§ Requirement: Please render each line of the records below as one string in a JSON list, leaving out blank lines.
..........
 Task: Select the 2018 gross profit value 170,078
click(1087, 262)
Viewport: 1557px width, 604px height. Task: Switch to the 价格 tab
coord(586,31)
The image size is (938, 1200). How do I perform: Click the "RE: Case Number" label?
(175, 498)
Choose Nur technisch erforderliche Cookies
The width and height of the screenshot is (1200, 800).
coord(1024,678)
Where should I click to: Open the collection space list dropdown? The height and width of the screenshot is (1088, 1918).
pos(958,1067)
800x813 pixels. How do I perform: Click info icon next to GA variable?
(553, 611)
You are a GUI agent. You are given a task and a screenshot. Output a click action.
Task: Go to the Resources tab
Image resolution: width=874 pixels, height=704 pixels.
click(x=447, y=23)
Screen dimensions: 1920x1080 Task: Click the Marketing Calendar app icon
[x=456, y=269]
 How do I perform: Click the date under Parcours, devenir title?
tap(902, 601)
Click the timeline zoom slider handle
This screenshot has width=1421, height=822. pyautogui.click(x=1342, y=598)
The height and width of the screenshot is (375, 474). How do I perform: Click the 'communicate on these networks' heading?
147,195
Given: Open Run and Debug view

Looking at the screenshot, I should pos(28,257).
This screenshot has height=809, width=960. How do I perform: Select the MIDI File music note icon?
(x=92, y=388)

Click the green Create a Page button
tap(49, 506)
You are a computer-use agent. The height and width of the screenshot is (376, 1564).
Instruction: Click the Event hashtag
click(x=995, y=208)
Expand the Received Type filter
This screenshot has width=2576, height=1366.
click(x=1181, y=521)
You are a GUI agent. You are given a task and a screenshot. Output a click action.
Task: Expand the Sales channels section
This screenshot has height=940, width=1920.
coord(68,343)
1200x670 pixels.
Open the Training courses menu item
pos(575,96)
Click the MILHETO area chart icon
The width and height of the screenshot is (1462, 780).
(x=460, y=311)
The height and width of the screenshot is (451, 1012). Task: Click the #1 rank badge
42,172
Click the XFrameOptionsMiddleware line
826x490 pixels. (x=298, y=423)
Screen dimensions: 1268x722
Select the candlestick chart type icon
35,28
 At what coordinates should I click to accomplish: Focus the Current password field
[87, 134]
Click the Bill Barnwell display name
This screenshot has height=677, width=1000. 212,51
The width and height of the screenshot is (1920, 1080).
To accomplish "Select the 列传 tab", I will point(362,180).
..........
§ Complete output:
[
  " Task: Select the 2018 gross profit value 170,078",
  "click(1087, 262)",
  "Viewport: 1557px width, 604px height. Task: Switch to the 价格 tab",
  "coord(586,31)",
  "The image size is (938, 1200). How do I perform: Click the \"RE: Case Number\" label?",
  "(175, 498)",
  "Choose Nur technisch erforderliche Cookies",
  "The width and height of the screenshot is (1200, 800).",
  "coord(1024,678)",
  "Where should I click to: Open the collection space list dropdown? The height and width of the screenshot is (1088, 1918).",
  "pos(958,1067)",
  "800x813 pixels. How do I perform: Click info icon next to GA variable?",
  "(553, 611)",
  "You are a GUI agent. You are given a task and a screenshot. Output a click action.",
  "Task: Go to the Resources tab",
  "Image resolution: width=874 pixels, height=704 pixels.",
  "click(x=447, y=23)",
  "Screen dimensions: 1920x1080 Task: Click the Marketing Calendar app icon",
  "[x=456, y=269]",
  " How do I perform: Click the date under Parcours, devenir title?",
  "tap(902, 601)",
  "Click the timeline zoom slider handle",
  "This screenshot has width=1421, height=822. pyautogui.click(x=1342, y=598)",
  "The height and width of the screenshot is (375, 474). How do I perform: Click the 'communicate on these networks' heading?",
  "147,195",
  "Given: Open Run and Debug view",
  "Looking at the screenshot, I should pos(28,257).",
  "This screenshot has height=809, width=960. How do I perform: Select the MIDI File music note icon?",
  "(x=92, y=388)",
  "Click the green Create a Page button",
  "tap(49, 506)",
  "You are a computer-use agent. The height and width of the screenshot is (376, 1564).",
  "Instruction: Click the Event hashtag",
  "click(x=995, y=208)",
  "Expand the Received Type filter",
  "This screenshot has width=2576, height=1366.",
  "click(x=1181, y=521)",
  "You are a GUI agent. You are given a task and a screenshot. Output a click action.",
  "Task: Expand the Sales channels section",
  "This screenshot has height=940, width=1920.",
  "coord(68,343)",
  "1200x670 pixels.",
  "Open the Training courses menu item",
  "pos(575,96)",
  "Click the MILHETO area chart icon",
  "The width and height of the screenshot is (1462, 780).",
  "(x=460, y=311)",
  "The height and width of the screenshot is (451, 1012). Task: Click the #1 rank badge",
  "42,172",
  "Click the XFrameOptionsMiddleware line",
  "826x490 pixels. (x=298, y=423)",
  "Screen dimensions: 1268x722",
  "Select the candlestick chart type icon",
  "35,28",
  " At what coordinates should I click to accomplish: Focus the Current password field",
  "[87, 134]",
  "Click the Bill Barnwell display name",
  "This screenshot has height=677, width=1000. 212,51",
  "The width and height of the screenshot is (1920, 1080).",
  "To accomplish \"Select the 列传 tab\", I will point(362,180)."
]